■ **Document extract**:
CCTV

Some of your website browsing may be being captured to a greater extent than you think. Source: Shutterstock

Be careful what you type: you’re being watched

MOST web users are used to their movements on the web and on individual websites being tracked by a combination of scripts and cookies. Which pages we visit, what we search for, which products we show interest in – we expect those things to reappear at some point or in some way affect our browsing in the future.

Most of the time such tracking is pretty harmless, and there are several options by which we think we can opt out of such tracking. Security-conscious Internet users can turn off Javascript in the browser, use an “incognito” mode or similar, employ ad-blocking, or even opt to use DNS servers that filter out ad servers and other commercial elements.

More sites are, however, now use “session replay” scripts, which record every detail of our site visits: mouse movements, page scrolling, and even individual keystrokes, all in real-time: a virtual movie of our visit, in effect.

■ **Data under study**:
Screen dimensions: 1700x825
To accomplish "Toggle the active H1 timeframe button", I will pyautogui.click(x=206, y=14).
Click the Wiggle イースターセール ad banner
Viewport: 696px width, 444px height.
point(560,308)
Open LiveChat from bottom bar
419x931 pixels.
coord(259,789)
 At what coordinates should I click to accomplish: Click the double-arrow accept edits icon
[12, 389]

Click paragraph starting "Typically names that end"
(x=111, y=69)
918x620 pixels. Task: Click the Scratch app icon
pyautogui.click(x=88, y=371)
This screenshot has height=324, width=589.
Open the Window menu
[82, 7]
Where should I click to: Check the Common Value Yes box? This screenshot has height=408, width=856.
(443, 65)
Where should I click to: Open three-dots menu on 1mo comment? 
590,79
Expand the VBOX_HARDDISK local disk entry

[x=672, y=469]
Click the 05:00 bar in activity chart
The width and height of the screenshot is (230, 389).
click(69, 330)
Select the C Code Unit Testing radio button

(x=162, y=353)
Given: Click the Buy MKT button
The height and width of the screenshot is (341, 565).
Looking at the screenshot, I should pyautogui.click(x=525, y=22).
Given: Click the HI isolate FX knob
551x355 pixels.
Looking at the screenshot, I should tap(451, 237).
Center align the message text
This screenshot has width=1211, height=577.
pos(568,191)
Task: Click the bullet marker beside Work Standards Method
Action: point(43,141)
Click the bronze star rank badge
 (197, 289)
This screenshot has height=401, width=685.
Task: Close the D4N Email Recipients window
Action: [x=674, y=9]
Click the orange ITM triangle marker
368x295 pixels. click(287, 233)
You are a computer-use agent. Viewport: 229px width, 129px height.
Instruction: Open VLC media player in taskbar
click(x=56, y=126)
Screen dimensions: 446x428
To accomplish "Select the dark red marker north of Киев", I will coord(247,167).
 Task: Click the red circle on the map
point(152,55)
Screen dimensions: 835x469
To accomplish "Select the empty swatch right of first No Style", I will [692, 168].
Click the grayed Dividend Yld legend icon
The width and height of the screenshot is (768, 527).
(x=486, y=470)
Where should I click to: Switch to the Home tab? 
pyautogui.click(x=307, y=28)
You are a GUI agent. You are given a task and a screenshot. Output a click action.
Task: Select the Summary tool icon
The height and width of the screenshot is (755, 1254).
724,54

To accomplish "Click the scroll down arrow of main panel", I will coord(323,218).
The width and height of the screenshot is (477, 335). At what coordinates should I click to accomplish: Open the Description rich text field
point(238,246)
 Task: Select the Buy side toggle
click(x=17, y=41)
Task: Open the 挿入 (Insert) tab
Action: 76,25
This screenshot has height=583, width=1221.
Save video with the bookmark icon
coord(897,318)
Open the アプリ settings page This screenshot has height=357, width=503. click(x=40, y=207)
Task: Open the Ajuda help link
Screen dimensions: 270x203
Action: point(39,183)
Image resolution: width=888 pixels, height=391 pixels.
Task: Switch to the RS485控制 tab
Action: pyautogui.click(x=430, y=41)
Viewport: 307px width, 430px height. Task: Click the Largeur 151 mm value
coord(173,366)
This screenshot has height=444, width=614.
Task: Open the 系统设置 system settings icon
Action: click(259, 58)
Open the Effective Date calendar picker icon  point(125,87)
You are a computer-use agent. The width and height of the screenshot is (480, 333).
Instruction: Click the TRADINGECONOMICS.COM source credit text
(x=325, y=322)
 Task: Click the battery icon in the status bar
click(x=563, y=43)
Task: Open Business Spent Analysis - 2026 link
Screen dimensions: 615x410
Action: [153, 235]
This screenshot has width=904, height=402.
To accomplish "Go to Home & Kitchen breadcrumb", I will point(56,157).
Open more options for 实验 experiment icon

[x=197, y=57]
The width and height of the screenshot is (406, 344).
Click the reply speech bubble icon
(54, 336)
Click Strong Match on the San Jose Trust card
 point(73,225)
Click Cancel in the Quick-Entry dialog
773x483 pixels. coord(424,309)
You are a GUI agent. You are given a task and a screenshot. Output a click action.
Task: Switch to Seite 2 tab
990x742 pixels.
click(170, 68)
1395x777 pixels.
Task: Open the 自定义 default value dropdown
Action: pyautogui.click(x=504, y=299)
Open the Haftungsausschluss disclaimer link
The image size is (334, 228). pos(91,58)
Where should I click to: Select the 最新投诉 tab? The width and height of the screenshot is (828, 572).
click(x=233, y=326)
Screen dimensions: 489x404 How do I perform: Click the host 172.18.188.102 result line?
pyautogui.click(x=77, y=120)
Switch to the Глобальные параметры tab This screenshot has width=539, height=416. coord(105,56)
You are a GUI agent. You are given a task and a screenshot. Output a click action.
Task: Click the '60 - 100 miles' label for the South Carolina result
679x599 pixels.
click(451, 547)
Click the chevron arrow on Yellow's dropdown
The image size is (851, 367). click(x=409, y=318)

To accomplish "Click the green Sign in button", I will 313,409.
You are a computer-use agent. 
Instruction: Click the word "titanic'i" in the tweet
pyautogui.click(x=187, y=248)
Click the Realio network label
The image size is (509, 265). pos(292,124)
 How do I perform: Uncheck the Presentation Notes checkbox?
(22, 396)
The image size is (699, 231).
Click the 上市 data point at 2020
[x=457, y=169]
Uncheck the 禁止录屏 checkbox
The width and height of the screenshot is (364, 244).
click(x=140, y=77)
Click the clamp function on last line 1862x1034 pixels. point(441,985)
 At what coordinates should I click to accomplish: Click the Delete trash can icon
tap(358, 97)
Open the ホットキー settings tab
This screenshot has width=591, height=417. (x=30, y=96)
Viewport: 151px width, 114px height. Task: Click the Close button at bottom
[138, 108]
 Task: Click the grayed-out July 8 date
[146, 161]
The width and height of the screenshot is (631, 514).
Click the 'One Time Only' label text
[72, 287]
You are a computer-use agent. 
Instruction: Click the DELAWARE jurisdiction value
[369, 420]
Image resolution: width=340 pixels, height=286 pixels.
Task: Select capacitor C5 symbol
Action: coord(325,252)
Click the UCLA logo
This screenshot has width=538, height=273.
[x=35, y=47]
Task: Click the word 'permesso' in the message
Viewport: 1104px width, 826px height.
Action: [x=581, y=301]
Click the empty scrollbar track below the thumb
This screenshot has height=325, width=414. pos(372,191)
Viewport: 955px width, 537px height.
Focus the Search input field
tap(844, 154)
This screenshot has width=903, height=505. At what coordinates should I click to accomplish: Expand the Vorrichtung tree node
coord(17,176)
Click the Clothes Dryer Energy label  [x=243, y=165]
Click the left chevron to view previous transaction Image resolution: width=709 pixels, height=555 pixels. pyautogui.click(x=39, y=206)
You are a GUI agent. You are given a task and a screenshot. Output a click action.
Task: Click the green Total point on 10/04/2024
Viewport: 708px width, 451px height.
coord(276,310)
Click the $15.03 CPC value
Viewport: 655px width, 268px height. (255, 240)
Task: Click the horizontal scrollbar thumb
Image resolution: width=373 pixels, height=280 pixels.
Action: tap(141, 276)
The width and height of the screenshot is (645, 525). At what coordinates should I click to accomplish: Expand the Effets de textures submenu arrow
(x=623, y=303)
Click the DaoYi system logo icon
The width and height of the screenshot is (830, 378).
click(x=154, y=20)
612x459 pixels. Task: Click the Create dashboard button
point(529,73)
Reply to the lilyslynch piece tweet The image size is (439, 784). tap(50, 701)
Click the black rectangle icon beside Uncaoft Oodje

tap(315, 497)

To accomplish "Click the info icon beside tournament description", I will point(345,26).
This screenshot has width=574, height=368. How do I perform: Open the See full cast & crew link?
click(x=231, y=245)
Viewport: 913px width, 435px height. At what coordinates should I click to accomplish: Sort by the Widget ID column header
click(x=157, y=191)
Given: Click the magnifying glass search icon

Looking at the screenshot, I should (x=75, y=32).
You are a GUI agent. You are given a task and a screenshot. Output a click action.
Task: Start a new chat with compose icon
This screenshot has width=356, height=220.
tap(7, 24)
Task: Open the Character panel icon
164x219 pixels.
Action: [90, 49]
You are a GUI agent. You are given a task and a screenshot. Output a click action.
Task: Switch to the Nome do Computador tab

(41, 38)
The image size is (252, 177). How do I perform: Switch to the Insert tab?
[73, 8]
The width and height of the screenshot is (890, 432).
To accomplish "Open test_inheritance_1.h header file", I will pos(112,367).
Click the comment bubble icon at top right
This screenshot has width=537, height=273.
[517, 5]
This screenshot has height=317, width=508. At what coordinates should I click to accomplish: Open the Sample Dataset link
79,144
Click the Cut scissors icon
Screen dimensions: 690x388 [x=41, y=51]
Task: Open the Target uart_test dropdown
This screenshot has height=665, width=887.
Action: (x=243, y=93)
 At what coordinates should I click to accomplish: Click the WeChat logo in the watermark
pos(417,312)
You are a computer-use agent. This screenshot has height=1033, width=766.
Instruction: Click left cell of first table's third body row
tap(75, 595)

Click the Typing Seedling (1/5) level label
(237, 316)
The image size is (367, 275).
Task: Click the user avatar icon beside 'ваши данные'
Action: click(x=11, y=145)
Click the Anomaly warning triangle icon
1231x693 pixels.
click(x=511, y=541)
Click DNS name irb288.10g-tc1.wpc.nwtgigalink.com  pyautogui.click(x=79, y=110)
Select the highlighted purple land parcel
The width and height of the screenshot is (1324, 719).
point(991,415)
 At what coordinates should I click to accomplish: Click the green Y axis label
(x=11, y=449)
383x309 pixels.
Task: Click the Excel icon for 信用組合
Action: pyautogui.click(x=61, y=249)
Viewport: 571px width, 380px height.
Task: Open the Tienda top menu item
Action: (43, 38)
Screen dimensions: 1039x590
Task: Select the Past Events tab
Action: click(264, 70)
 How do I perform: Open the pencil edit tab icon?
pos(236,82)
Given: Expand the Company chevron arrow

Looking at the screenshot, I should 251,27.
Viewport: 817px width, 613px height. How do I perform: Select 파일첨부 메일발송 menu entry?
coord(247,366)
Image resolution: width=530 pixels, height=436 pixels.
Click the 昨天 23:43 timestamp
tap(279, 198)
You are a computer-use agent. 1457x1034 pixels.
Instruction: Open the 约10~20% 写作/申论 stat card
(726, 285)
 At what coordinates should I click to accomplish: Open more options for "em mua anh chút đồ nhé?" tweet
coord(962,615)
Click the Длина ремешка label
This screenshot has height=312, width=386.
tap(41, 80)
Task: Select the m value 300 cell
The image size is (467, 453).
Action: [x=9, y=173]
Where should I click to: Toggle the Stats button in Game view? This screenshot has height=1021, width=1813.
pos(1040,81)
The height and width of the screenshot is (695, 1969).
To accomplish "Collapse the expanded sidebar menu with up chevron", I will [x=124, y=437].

■ **Work order**: Extend the article on web tracking and session replay scripts, starting after its last sentence. The rows are separate from the article on web tracking.

■ **Answer to this problem**:
Most analytic services traditionally available to site owners aggregate results to provide broad trend data, but session replay scripts actually record individual sessions in real-time, for playback by the website owner to increase customer knowledge.

These scripts are available from suppliers such as Yandex, UserReplay, Smartlook and Clicktale (the clues are in the names), and feature, according to a recent report by Freedom-To-Tinker.com on 482 of the top 50,000 sites as ranked by Alexa.

The scripts which can be “Set up […] in a matter of seconds” (according to one of the suppliers) attempt to exclude passwords from their capture, but in some instances, such as text input fields on some mobile-optimized sites, passwords are captured in the clear.

Additionally, information is available to site owners which may have been entered during the web visit, but not actually submitted to the site. It’s easy to see that having several attempts at entering data such as for existing medical conditions, will give the website owner more information than one might ideally like to give. For instance, the line between “clinical depression” and “mild schizophrenia” may be blurred in purely medical terms, but to a medical insurance company, there’s a world of difference.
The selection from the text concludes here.